Numerical Methods for Linear Diffusion Equations in the Presence of an Interface

TL;DR

This paper develops and analyzes numerical methods, including immersed interface finite element and Euler-Maruyama schemes, for solving linear diffusion equations with discontinuous coefficients and interface conditions, applicable to both deterministic and stochastic models.

Contribution

It introduces a unified approach to handle various interface conditions in diffusion equations using immersed interface methods and stochastic schemes, with proven convergence.

Findings

Constructed immersed interface finite element methods for the deterministic problem.

Developed Euler-Maruyama scheme for the stochastic differential equation.

Proved convergence estimates for the stochastic Euler scheme.

Abstract

We consider numerical methods for linear parabolic equations in one spatial dimension having piecewise constant diffusion coefficients defined by a one parameter family of interface conditions at the discontinuity.
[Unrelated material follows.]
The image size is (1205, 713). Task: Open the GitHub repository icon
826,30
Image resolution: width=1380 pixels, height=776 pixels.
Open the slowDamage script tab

We construct immersed interface finite element methods for an alternative formulation of the original deterministic diffusion problem in which the interface condition is recast as a natural condition on the interfacial flux for which the given operator is self adjoint. An Euler-Maruyama method is developed for the stochastic differential equation corresponding to the alternative divergence formulation of the equation having a discontinuous coefficient and a one-parameter family of interface conditions. We then prove convergence estimates for the Euler scheme. The main goal is to develop numerical schemes that can accommodate specification of any one of the possible interface conditions, and to illustrate the implementation for each of the deterministic and stochastic formulations, respectively. The issues pertaining to speed-ups of the numerical schemes are left to future work.